Abstract 17996: Broad Suppression of NADPH Oxidase Activity Exacerbates Ischemia/reperfusion Injury Via Disturbance of Cell Metabolism
NADPH oxidases (Noxs), including Nox2 and Nox4, are major sources of reactive oxidative species (ROS), which play a critical role in mediating myocardial injury in response to ischemia/reperfusion (I/R). The goal of this study was to elucidate the specific functions of Nox2 and Nox4 during I/R using loss of function mouse models. Systemic (s) Nox2 KO, sNox4 KO, and cardiac-specific (c) Nox4 KO mice were subjected to I/R (30min/24h). Both myocardial infarct size/area at risk (MI/AAR), evaluated with TTC staining (32 ± 3*,29 ± 4*, 28 ± 6*, 42 ± 4%, *p< 0.05 vs WT), and O2- production, evaluated with lucigenin assays (433 ± 52*,521 ± 88*, 580 ± 106*, 1250 ± 236 RLU), were significantly smaller in sNox2 KO, sNox4 KO, and cNox4 KO than in wild type (WT) mice, suggesting that both Nox2 and Nox4 play an essential role in mediating oxidative stress and myocardial injury in response to I/R. Unexpectedly, however, the MI/AAR was significantly greater in sNox2 KO+cNox4 KO (DKO) mice and transgenic mice (Tg-DN-Nox) with cardiac specific expression of dominant negative Nox, which suppresses both Nox2 and Nox4, than in WT or single KO mice (58±6*, 65±9*%), despite significantly lower O2- production in DKO and Tg-DN-Nox4 hearts (257 ± 42#, 232±12#, RLU, #p< 0.05 vs single KO) than in sNox2 KO, sNox4 KO and cNox4 KO hearts.

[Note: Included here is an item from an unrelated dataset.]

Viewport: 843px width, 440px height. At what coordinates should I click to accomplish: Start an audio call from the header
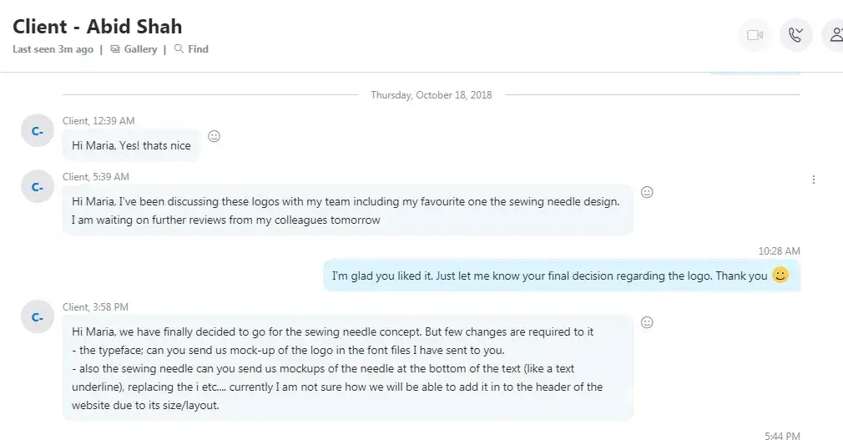point(795,35)
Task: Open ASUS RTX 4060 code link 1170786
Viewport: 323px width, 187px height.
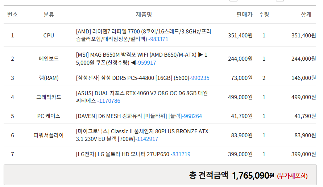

Hypoxia inducible factor-1α (HIF-1α) was downregulated in the ischemic area (p<0.05) while peroxisome proliferator-activated receptor α (PPARα) was upregulated (p<0.05) in Tg-DN-Nox compared to in WT mice after I/R. A cross with mice deficient in prolyl hydroxylase 2, an enzyme that hydroxylates HIF-1α, reduced the I/R injury (36±6, 65±10%, p<0.05) and prevented upregulation of PPARα in Tg-DN-Nox mice. A cross with PPARα KO mice also attenuated the I/R injury in Tg-DN-Nox mice (42±4, 61± 9%, p<0.05), accompanied by a significant decrease in triglyceride deposits (19±2, 28± 2mmol /g wet tissue, p<0.05) in the heart. These results suggest that both Nox2 and Nox4 contribute to the increase in ROS and myocardial injury in response to I/R. However, a low level of ROS produced by either Nox2 or Nox4 regulates HIF-1α and PPARα, thereby protecting the heart against I/R and lipotoxicity, suggesting that Noxs also act as physiological sensors for metabolic adaptation in response to I/.
- © 2012 by American Heart Association, Inc.